[Work order]
Once the line holding "Task: Click the 大小 column header" is written out, stop; begin at the first line of the material below and retype exactly, dropping pictures.
Data provided section start
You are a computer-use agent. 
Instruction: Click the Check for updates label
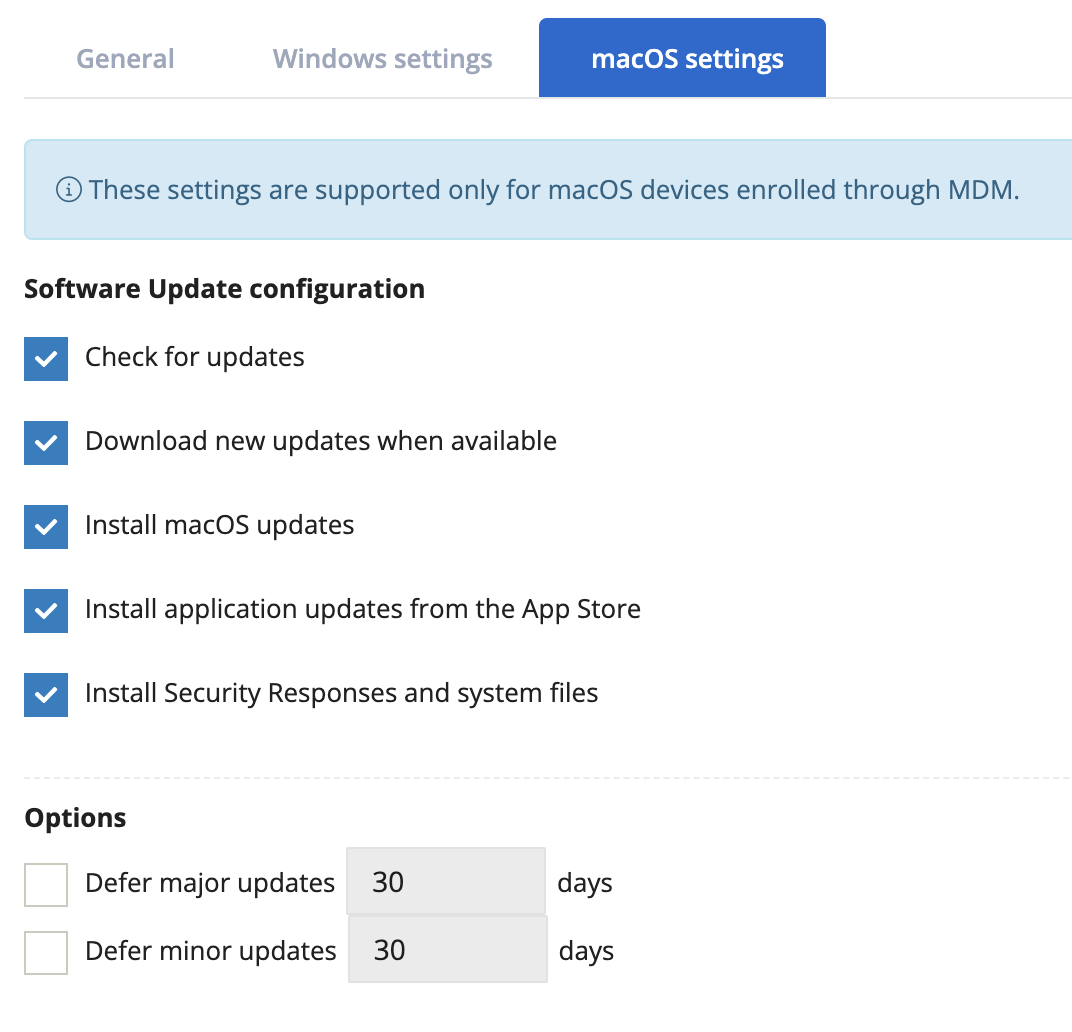coord(195,357)
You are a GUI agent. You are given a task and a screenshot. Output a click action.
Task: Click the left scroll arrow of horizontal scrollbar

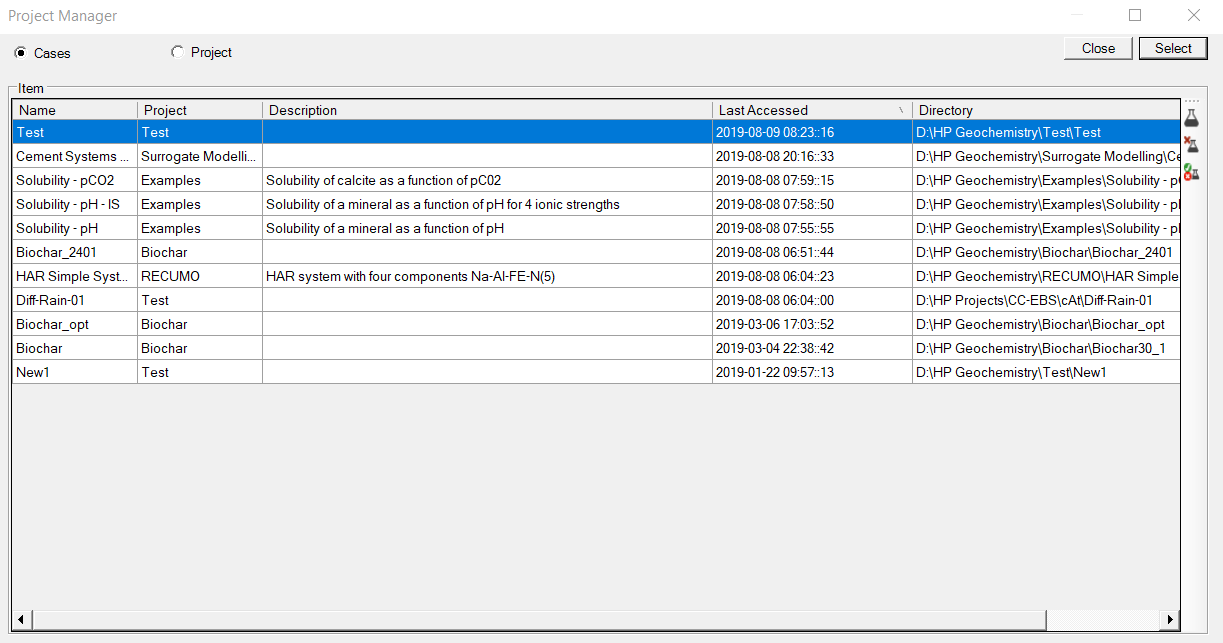click(x=22, y=620)
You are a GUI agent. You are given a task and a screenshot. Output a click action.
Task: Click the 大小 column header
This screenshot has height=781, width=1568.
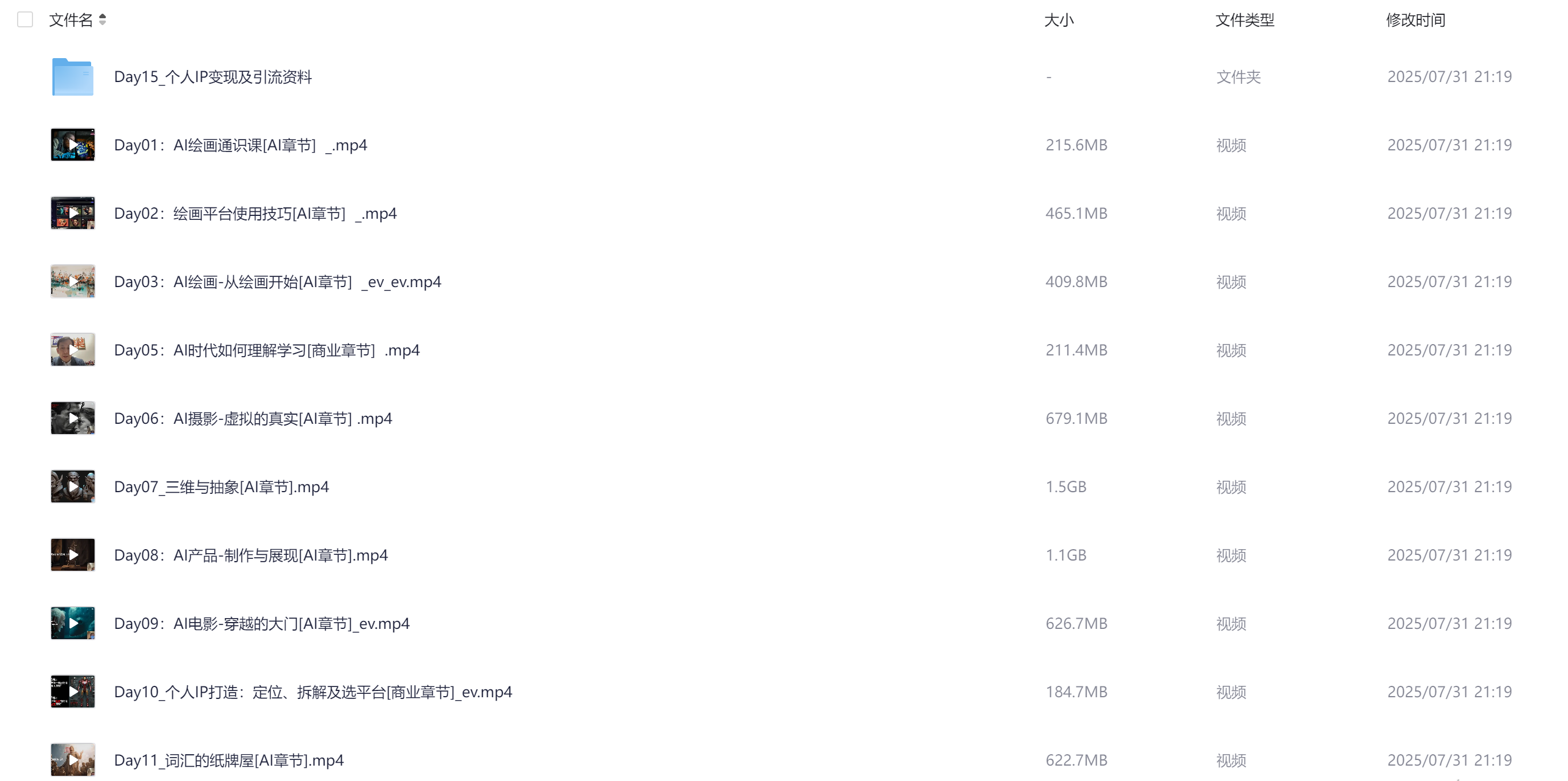[1059, 20]
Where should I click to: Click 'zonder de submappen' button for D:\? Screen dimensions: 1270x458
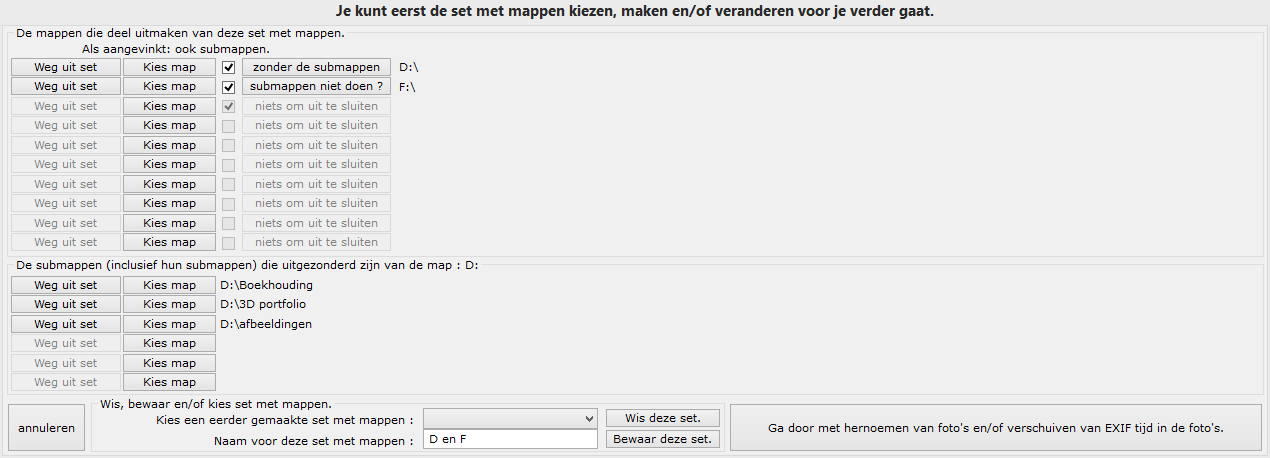point(316,67)
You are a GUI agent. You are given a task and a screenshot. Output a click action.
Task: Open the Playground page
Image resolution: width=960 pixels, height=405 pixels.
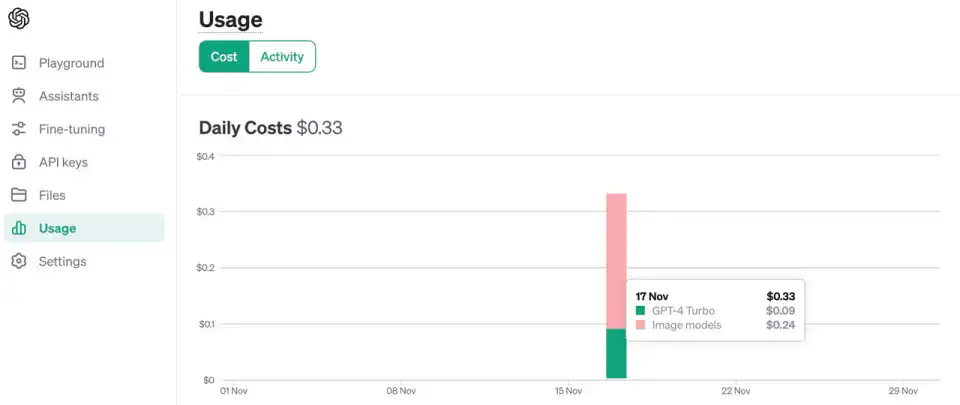click(71, 63)
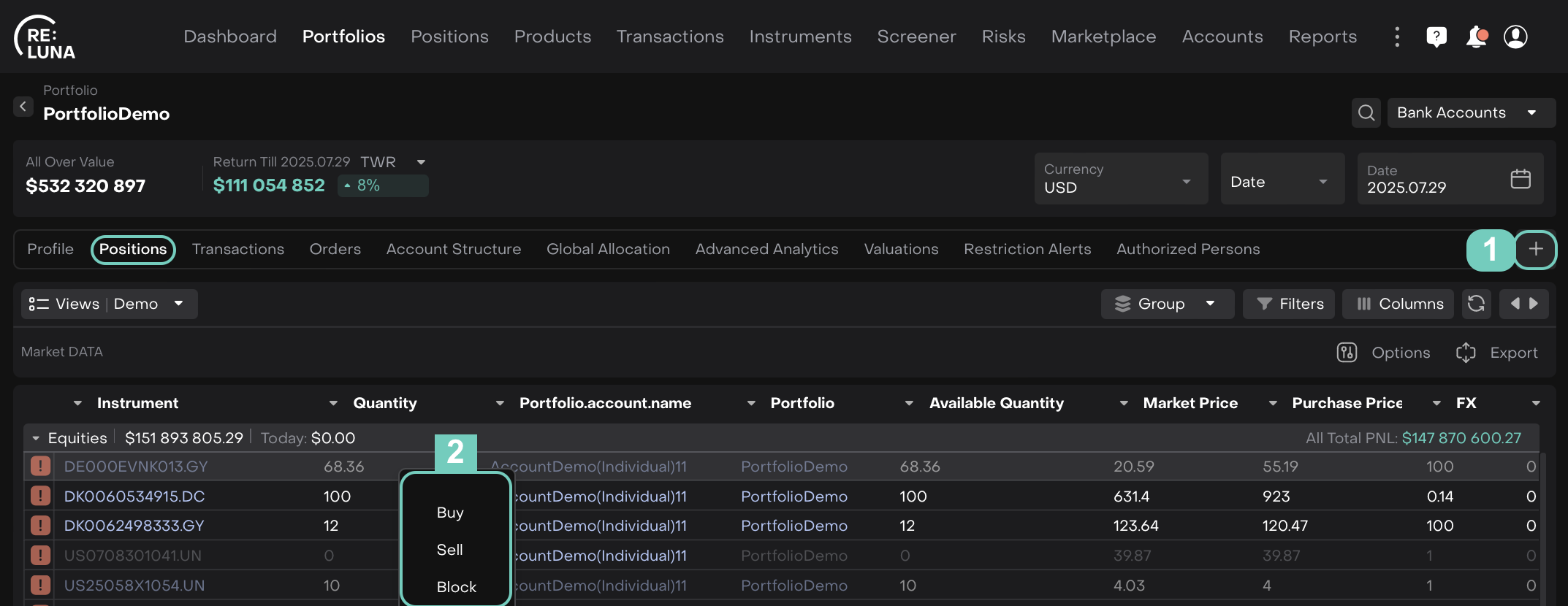Expand the Currency USD dropdown
This screenshot has height=606, width=1568.
1121,179
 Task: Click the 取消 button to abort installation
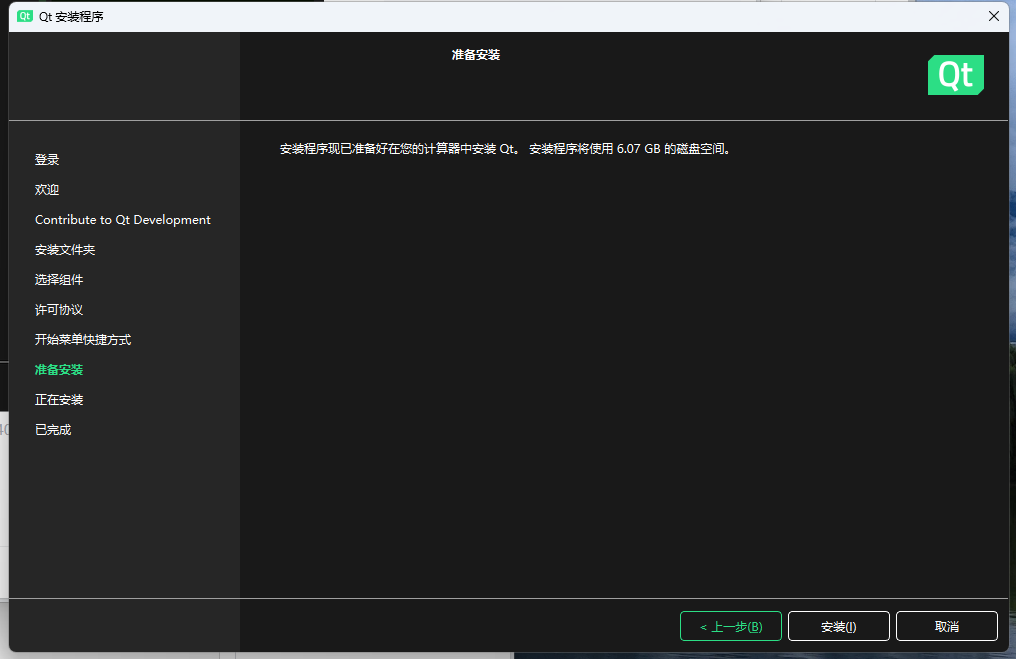(946, 626)
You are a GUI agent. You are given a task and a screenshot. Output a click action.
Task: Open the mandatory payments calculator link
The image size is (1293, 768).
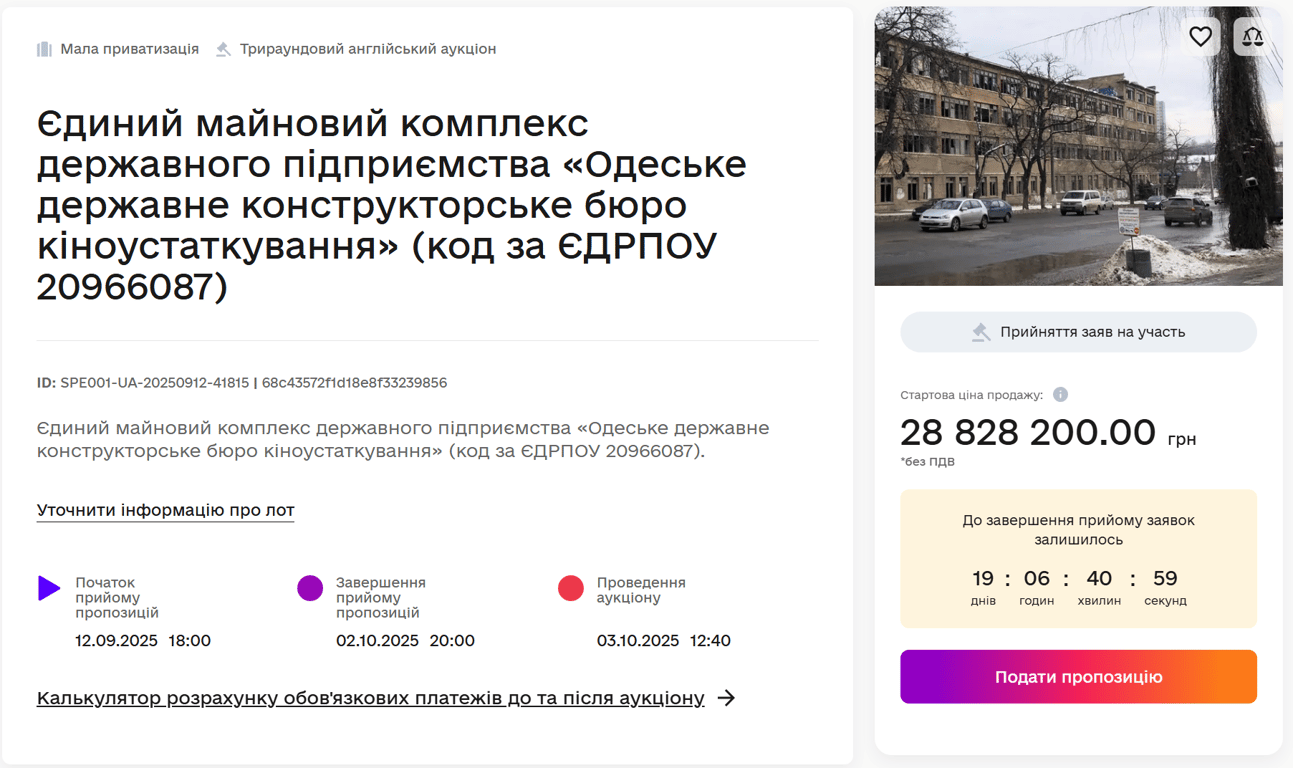370,698
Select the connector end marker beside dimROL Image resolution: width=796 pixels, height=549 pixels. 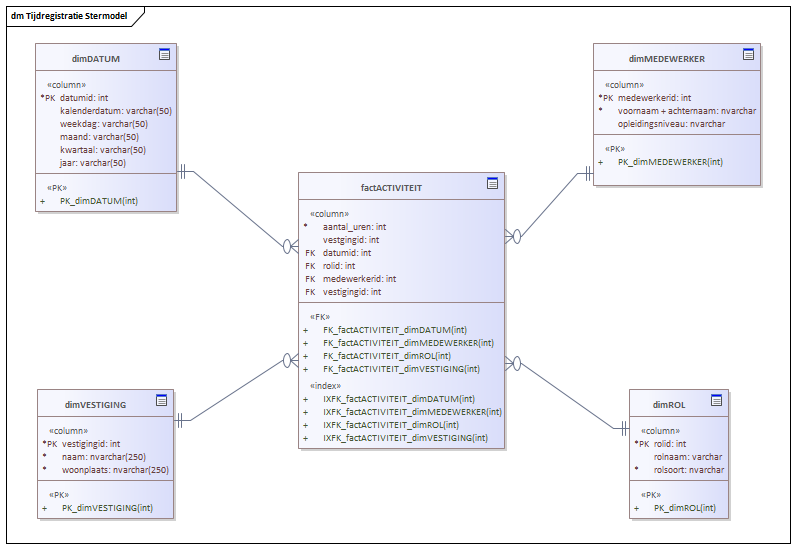pos(619,428)
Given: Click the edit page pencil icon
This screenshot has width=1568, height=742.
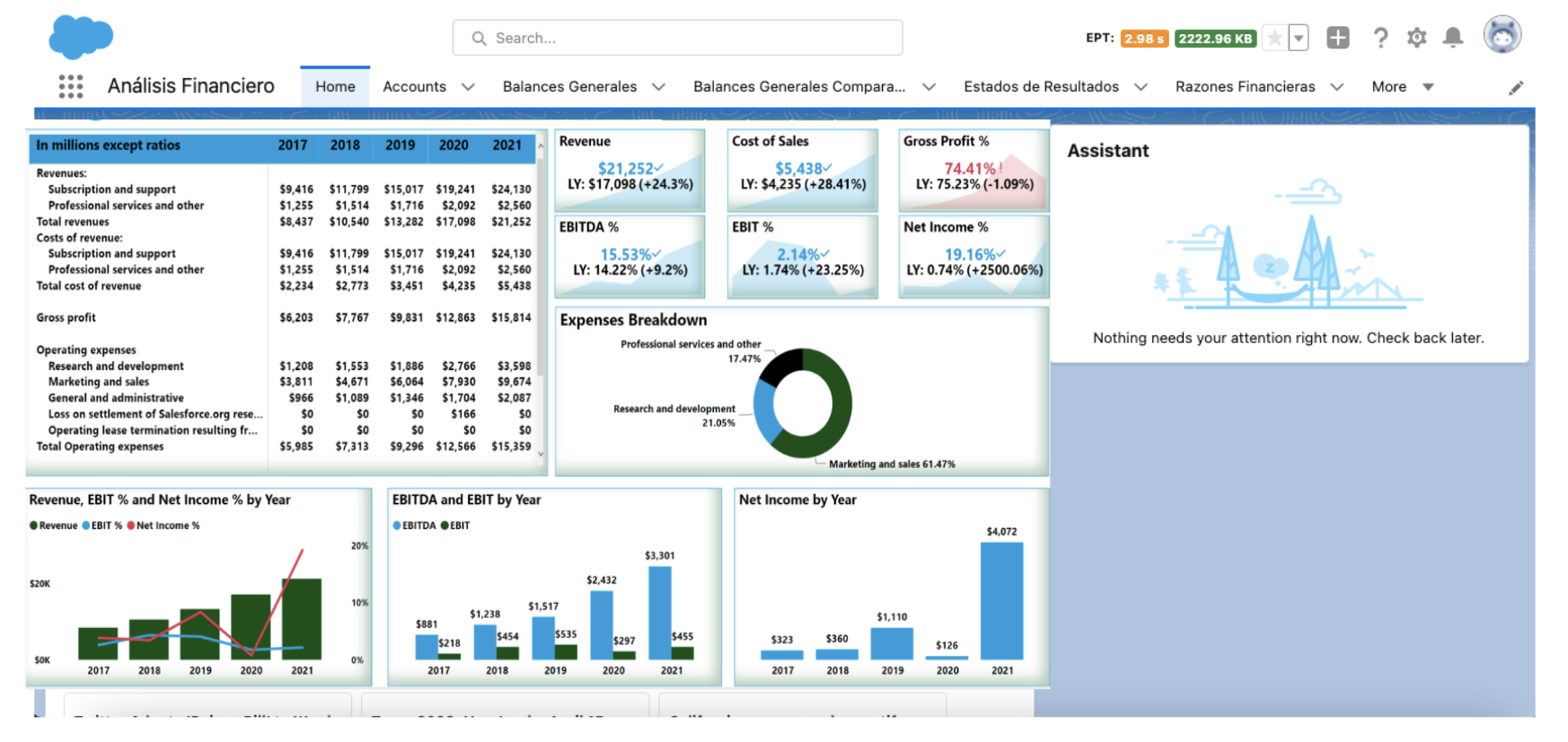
Data provided section end
[Solution for this exercise]
You are a computer-use agent. 
Instruction: Click the Check for updates label
coord(195,357)
You are a GUI agent. You are given a task and a screenshot. Output a click action.
Task: Click the left scroll arrow of horizontal scrollbar

click(x=22, y=620)
You are a GUI agent. You are given a task and a screenshot. Output a click action.
Task: Click the 大小 column header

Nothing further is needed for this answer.